Когда путь полон неожиданностей, то нечего дивиться большому сюрпризу в его конце. Тоннель вывел морронов в огромный, хорошо освещенный зал, который, собственно, и залом-то назвать нельзя. Повсюду были корни: большие и маленькие, толстые и тонкие; прямые да ровные, как тело змеи, и извивающиеся, разветвляющиеся. Одни из них, мерно мерцая, светились ярким, но неслепящим светом, другие свисали с потолка и, шевелясь, как водоросли, снабжали подземную нишу довольно свежим воздухом, третьи корневища причудливо сплетались между собой, образовывая странную конструкцию, заменявшую необычному помещению стены, потолок и пол. У Дарка тут же возникло ощущение, что какой-то злой колдун уменьшил его тело в тысячу раз, а затем посадил в плетеную корзину. Наверное, то же самое почувствовал и Грабл, отрывисто зашмыгавший носом, напрягший мышцы шеи, подозрительно озиравшийся по сторонам и обнаживший оружие.
– Что это?! Храм, что ль, какой?! А может, тайная лаборатория мага, обладающего влиянием при шеварийском дворе?! – не то чтобы спросил у товарища, а скорее просто высказал вслух предположение Аламез и тут же мысленно стал искать подтверждения или опровержения.

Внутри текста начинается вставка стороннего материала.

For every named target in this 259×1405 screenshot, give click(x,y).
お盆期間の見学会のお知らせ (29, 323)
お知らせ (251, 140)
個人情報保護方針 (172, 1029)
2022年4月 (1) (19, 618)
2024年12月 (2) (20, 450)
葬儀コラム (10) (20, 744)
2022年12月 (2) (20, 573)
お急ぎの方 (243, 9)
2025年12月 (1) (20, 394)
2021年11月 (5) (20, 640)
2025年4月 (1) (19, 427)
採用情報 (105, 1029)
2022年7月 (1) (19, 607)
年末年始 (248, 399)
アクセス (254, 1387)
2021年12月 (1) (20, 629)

Дарк пребывал в растерянности, так бывает всегда, когда голова не в состоянии объяснить то, что видят глаза или слышат уши. Он не понимал ни природы диковинных корней, как будто почувствовавших присутствие чужаков и потихоньку пришедших в движение, ни назначения зала, ни того, каким образом шеварийский сыск связан с таинствами древнего, давно ушедшего из мира народа.
– Да пыточная это, болван… пыточная! – ворвался в голову погруженного в раздумье Аламеза грубый выкрик Зингера, вновь с силой сдавившего его многострадальный локоть и интенсивно затрясшего. – Вместо того чтоб глазки закатывать да рожи вумные строить, вон тудысь глянь!
Дарк недоверчиво повернул голову в сторону, куда дергавший его за руку товарищ тыкал пальцем, и тут же убедился, что Зингер был прав, хотя бы отчасти. Всего шагах в десяти перед входом на высоте трех-четырех метров от пола завис огромный клубок перепутавшихся между собою мелких и средних корней, в самом центре которого виднелось инородное пятно – тело человека. Пол и возраст запертого в центре клубка узника определить было нельзя, но по разорванной одежде, валявшейся на полу, Дарк сразу понял, что это женщина, притом довольно молодая, так что вполне могла быть Ринвой, посыльной фон Кервица. Держался клубок на трех свисавших с потолка толстых стволах корней, расходившихся ближе к своим концам на полсотни мелких отростков, которые и образовали удерживающий человека в воздухе клубок. От необычной клетки отходили еще десятка два-три тонких, но длинных корней: одни тянулись к плетеной стене и терялись среди более толстых, опорных корневищ, другие вели к небольшому зеркалу, водруженному на широкий постамент в виде поросшего молодыми побегами пня, и входили, как будто вживлялись в светло-коричневую раму из, возможно, живой древесины.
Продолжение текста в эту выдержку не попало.